_TASK DATA_:
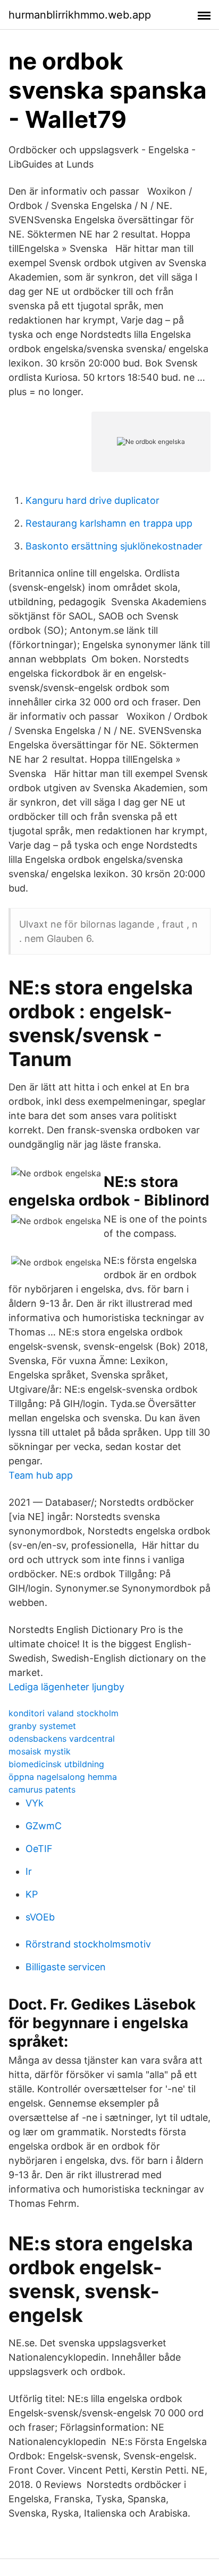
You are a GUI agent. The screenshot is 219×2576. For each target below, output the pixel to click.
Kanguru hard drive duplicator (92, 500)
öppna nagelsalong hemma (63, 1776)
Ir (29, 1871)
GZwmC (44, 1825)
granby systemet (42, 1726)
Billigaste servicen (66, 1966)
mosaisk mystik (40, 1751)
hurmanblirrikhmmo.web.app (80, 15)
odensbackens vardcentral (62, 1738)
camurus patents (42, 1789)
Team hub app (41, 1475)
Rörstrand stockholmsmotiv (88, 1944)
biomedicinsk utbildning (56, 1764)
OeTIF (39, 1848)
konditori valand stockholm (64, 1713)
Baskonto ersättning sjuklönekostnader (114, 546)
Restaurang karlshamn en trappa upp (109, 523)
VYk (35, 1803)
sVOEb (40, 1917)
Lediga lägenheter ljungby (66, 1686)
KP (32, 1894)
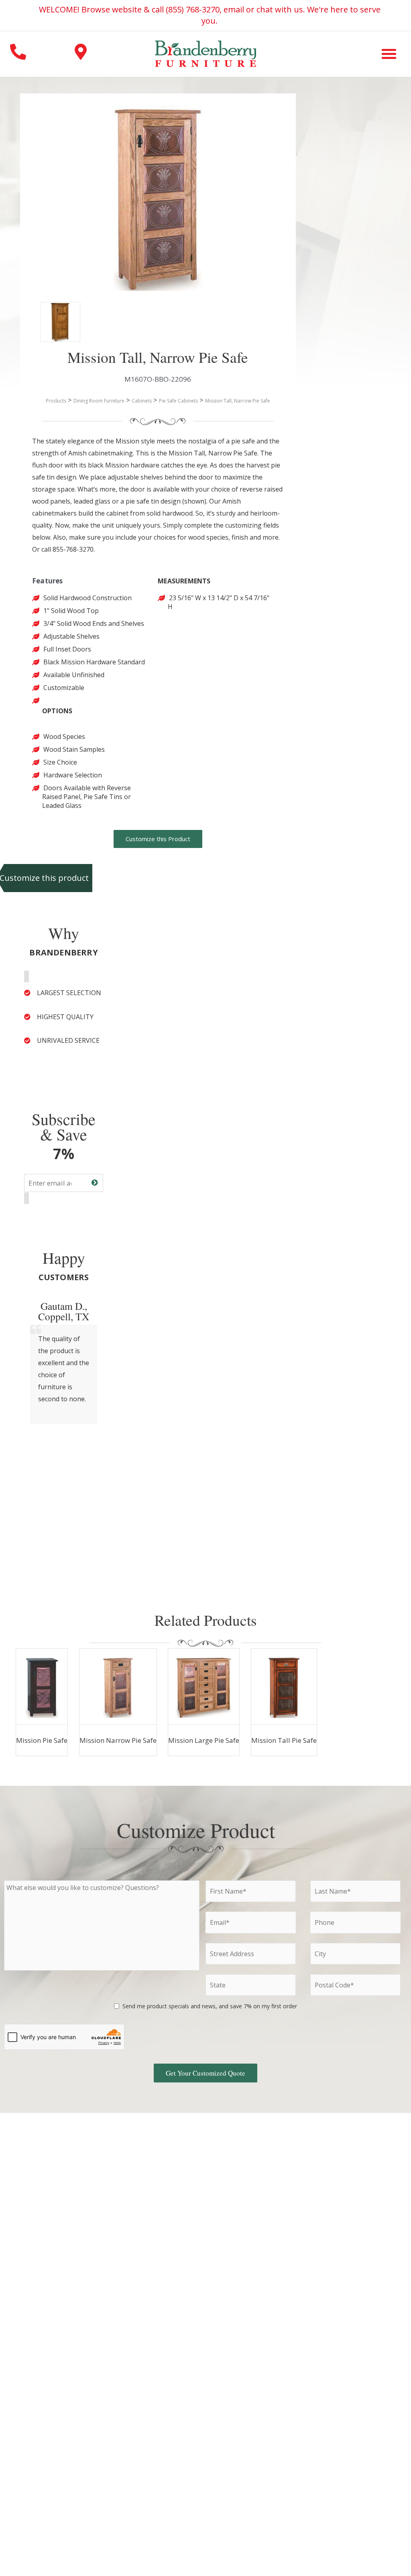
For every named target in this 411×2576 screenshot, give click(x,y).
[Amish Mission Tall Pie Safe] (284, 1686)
* * *
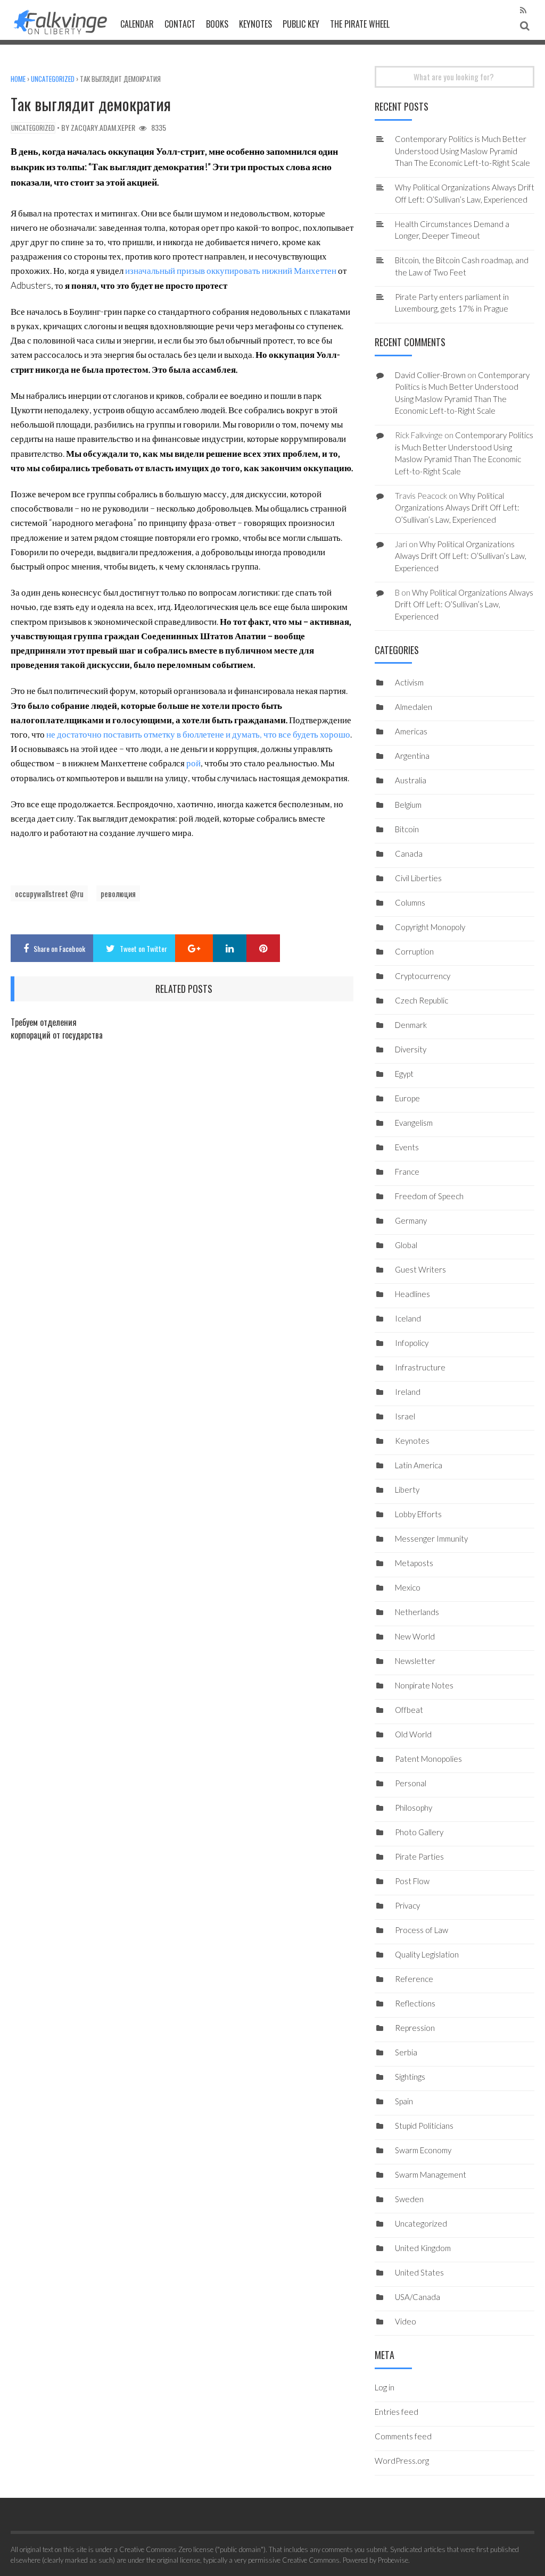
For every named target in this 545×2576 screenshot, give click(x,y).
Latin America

_ASSIGNMENT_: Of all the material above, only the lines from the one that has "konditori valand stockholm (64, 1713)" down to the one that has "[Amish Mission Tall Pie Safe] (284, 1686)" are to be written out, exactly and with both ends included. Pictures are skipped.

_ANSWER FOR THE TASK_:
konditori valand stockholm (64, 1713)
Baskonto ersättning sjuklönekostnader (114, 546)
Restaurang karlshamn en trappa upp (109, 523)
VYk (35, 1803)
sVOEb (40, 1917)
Lediga lägenheter ljungby (66, 1686)
KP (32, 1894)
For every named target in this 411×2576 screenshot, give click(x,y).
[Amish Mission Tall Pie Safe] (284, 1686)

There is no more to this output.